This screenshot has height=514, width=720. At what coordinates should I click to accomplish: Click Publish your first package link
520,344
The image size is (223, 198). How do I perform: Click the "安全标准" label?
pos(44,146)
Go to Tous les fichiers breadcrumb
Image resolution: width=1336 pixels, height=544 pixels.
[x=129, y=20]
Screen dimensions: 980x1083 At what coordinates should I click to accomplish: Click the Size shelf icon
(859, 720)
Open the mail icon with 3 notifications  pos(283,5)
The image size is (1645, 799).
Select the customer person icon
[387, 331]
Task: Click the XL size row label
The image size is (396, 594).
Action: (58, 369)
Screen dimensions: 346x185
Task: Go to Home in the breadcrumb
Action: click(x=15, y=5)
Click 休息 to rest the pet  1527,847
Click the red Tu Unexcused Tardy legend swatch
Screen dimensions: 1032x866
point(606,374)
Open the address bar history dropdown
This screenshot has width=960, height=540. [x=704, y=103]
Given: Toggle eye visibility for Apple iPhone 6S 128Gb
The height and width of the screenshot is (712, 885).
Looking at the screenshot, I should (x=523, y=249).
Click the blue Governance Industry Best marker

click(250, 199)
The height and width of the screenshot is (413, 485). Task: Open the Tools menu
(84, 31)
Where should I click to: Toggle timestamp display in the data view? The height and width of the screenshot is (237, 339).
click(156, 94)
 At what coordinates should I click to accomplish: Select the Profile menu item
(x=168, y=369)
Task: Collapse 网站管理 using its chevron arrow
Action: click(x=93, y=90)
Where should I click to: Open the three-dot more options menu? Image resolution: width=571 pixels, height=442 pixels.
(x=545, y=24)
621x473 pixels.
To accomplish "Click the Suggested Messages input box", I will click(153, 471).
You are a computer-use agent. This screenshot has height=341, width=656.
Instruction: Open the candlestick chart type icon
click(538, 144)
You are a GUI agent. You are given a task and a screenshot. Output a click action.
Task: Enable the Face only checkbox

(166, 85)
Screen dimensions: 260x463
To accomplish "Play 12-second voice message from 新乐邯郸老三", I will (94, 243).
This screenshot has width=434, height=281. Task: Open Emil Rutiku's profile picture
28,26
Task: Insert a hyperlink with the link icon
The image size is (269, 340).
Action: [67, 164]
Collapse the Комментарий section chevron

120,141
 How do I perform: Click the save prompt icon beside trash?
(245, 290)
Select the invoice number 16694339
※ ※ ※
## DIRECTIONS FOR THIS TASK
Could you reproduce all of the entries exactly as they appear?

## REPLY TO THE TASK
This screenshot has height=514, width=720. At what coordinates should I click to accomplish: Click Publish your first package link
520,344
The image size is (223, 198). How do I perform: Click the "安全标准" label?
pos(44,146)
Go to Tous les fichiers breadcrumb
Image resolution: width=1336 pixels, height=544 pixels.
[x=129, y=20]
Screen dimensions: 980x1083 At what coordinates should I click to accomplish: Click the Size shelf icon
(859, 720)
Open the mail icon with 3 notifications  pos(283,5)
The image size is (1645, 799).
Select the customer person icon
[387, 331]
Task: Click the XL size row label
The image size is (396, 594).
Action: (58, 369)
Screen dimensions: 346x185
Task: Go to Home in the breadcrumb
Action: click(x=15, y=5)
Click 休息 to rest the pet  1527,847
Click the red Tu Unexcused Tardy legend swatch
Screen dimensions: 1032x866
point(606,374)
Open the address bar history dropdown
This screenshot has width=960, height=540. [x=704, y=103]
Given: Toggle eye visibility for Apple iPhone 6S 128Gb
The height and width of the screenshot is (712, 885).
Looking at the screenshot, I should (x=523, y=249).
Click the blue Governance Industry Best marker

click(250, 199)
The height and width of the screenshot is (413, 485). Task: Open the Tools menu
(84, 31)
Where should I click to: Toggle timestamp display in the data view? The height and width of the screenshot is (237, 339).
click(156, 94)
 At what coordinates should I click to accomplish: Select the Profile menu item
(x=168, y=369)
Task: Collapse 网站管理 using its chevron arrow
Action: click(x=93, y=90)
Where should I click to: Open the three-dot more options menu? Image resolution: width=571 pixels, height=442 pixels.
(x=545, y=24)
621x473 pixels.
To accomplish "Click the Suggested Messages input box", I will click(153, 471).
You are a computer-use agent. This screenshot has height=341, width=656.
Instruction: Open the candlestick chart type icon
click(538, 144)
You are a GUI agent. You are given a task and a screenshot. Output a click action.
Task: Enable the Face only checkbox

(166, 85)
Screen dimensions: 260x463
To accomplish "Play 12-second voice message from 新乐邯郸老三", I will (94, 243).
This screenshot has width=434, height=281. Task: Open Emil Rutiku's profile picture
28,26
Task: Insert a hyperlink with the link icon
The image size is (269, 340).
Action: [67, 164]
Collapse the Комментарий section chevron

120,141
 How do I perform: Click the save prompt icon beside trash?
(245, 290)
Select the invoice number 16694339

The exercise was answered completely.